The speaker explains that the benefit of thinking time is not exclusive to poker, citing examples such as IBM's Deep Blue (chess) and DeepMind's AlphaGo (Go). Both these groundbreaking AIs employed significant deliberation time before making each move. In fact, AlphaGo's creators found that thinking time greatly boosted its performance, elevating it from potentially losing against a human player, to beating them by a large margin.

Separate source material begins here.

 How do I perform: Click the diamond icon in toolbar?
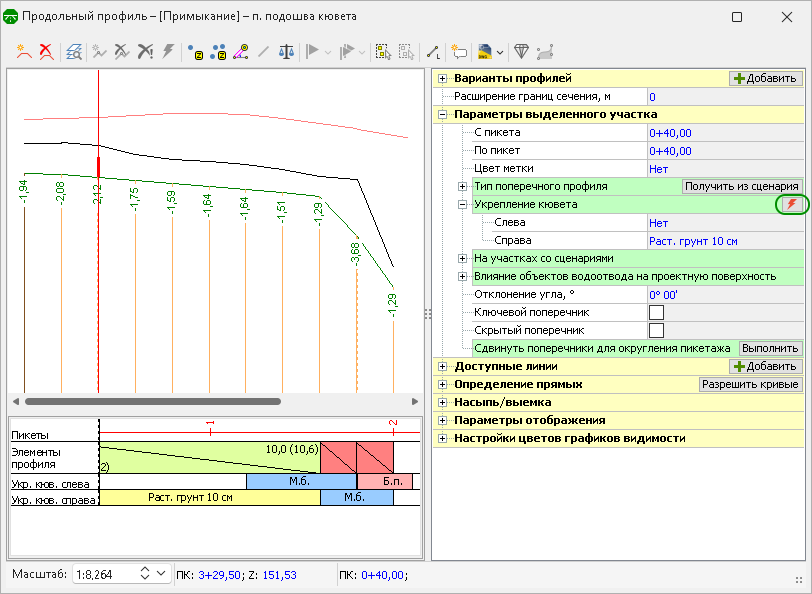pos(521,50)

The benefits of system two thinking extend beyond games. A study in 2021 indicated that scaling up thinking time in games by a factor of 10 was roughly equivalent to scaling up model size and training by the same factor. This highlights the potential efficiency gains from focusing on deliberation alongside traditional scaling.
The core of the argument is that the current AI paradigm relies heavily on the costly scaling of "system one training." Conversely, the "cost of querying" these models (asking a question and receiving an answer) is currently very low. The speaker proposes shifting the focus to scaling up "system two thinking", accepting a slightly higher query cost in exchange for significant performance improvements.

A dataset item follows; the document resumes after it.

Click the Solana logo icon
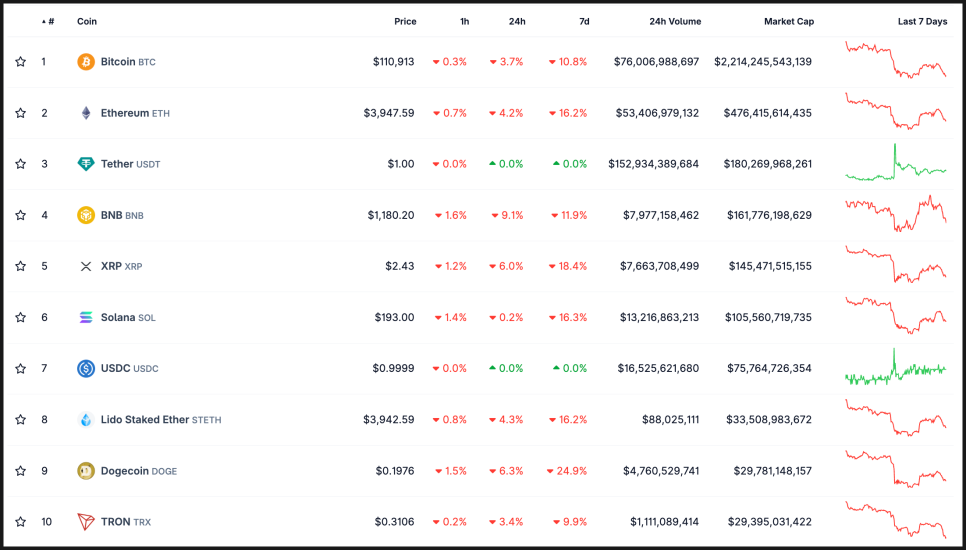966x550 pixels. 86,317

The speaker highlights that OpenAI has released 01, a language model that embodies this principle. 01 takes longer to respond and costs more per query, but it benefits from being able to "think" longer before answering, much like the successful game-playing AIs. This represents a new and largely untapped dimension for scaling AI capabilities.
The speech concludes by challenging the perception that AI is simply about chatbots. The potential of AI extends to solving critical problems in various domains, such as medicine, energy, and mathematics. The speaker asks the audience if they would be willing to pay for a new cancer treatment or more efficient solar panels, even if the cost were substantial, and if the underlying technology takes time to compute. The central idea is that people are willing to accept increased computational cost and delay if it leads to a breakthrough in a high-impact field.